Toad’s salvation never does come from cleaning himself up, choosing the right hobby, and convincing himself that he’s good enough. It is snatched from the jaws of actual ruin by the firm love and dedication of his friends. Which brings me to the best part of all.

In The Wind in the Willows, we watch Toad reject and squander any attempts by his community to love him as himself, pursuing instead a vision of who he could and should be. The ultimate reason for this is that Toad has absolutely no grace for himself, past or present. His standards for his own character are far too high to be satisfied by undeserved affection. But in the end, Toad has no choice. No conversational bluster, or retroactive gilding of his story can present to him a version of himself that he feels comfortable applauding. So, at last, he surrenders.

With characteristic ease, Grahame draws a sharp comparison between the Toad we have grown accustomed to reading about and the Toad who appears in the dining room in the final scene.
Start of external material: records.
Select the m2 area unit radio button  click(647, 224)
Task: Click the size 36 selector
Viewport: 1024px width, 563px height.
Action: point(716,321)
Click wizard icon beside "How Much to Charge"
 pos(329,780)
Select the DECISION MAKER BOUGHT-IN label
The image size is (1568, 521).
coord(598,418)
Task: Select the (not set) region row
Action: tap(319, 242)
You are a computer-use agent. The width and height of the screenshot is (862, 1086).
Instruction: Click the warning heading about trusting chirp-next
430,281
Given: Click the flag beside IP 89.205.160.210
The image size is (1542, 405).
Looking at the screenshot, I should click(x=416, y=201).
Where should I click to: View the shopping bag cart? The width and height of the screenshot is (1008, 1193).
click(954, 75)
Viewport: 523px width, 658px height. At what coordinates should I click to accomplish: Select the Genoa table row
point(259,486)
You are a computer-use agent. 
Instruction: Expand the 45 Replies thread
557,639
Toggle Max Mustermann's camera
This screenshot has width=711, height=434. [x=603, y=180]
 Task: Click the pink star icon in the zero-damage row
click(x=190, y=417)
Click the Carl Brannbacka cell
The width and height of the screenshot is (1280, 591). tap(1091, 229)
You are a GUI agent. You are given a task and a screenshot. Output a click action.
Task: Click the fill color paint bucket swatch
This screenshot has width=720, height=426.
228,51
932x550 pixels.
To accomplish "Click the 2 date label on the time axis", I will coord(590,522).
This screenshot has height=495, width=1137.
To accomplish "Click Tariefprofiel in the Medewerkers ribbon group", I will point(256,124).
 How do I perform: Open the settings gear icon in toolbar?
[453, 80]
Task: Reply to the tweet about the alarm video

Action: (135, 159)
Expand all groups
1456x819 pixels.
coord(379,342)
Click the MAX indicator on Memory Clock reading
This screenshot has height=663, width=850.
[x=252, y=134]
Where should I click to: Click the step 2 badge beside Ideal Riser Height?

Toad stands at his dressing table, physically adjusting his appearance in the mirror, and singing himself a song which recasts the battle with the stoats and weasels as a great triumph, conceived by and led by he, himself, Mr. Toad. It seems he’s at it again! He’s rewriting his memories, protecting himself from reality, preparing to put his best foot forward to the adoring public. But: “Then he heaved a deep sigh; a long, long, long sigh. Then he dipped his hairbrush in the water-jug, parted his hair down the middle, and plastered it down very straight and very sleek on each side of his face; and, unlocking the door, went quietly down the stairs to greet his guests…”

Toad never enters a room quietly. For the rest of the evening, not only does Toad refuse to accept the accolades of his gathered guests, but he also praises Badger, and Rat, and Mole to no end! Whenever someone asks him to relate the story of the battle, he gently refuses, and instead inquires as to the health of their families.

Having been forced, at last, to stare himself in the face, and to accept the real state of his own character, Toad’s worst fears no longer compel him to hide. He has been outed a cad, and yet his friends still love him! Having been shown a grace as large and powerful as that, Toad seems to have drifted down to earth, and once down there on the ground he finds that people there are needy just as he is, and that his position equips him uniquely to lend them confidence by simply paying them attention.

In the end, it is acknowledging his emptiness that frees Toad to be filled by his community, and to fill them in return. In painting this for us, Grahame tells a truth that has the capacity to fill our real lives with a kind of hope we cannot claim for ourselves. We are not enough! And we were never intended to be enough. But we are also not alone.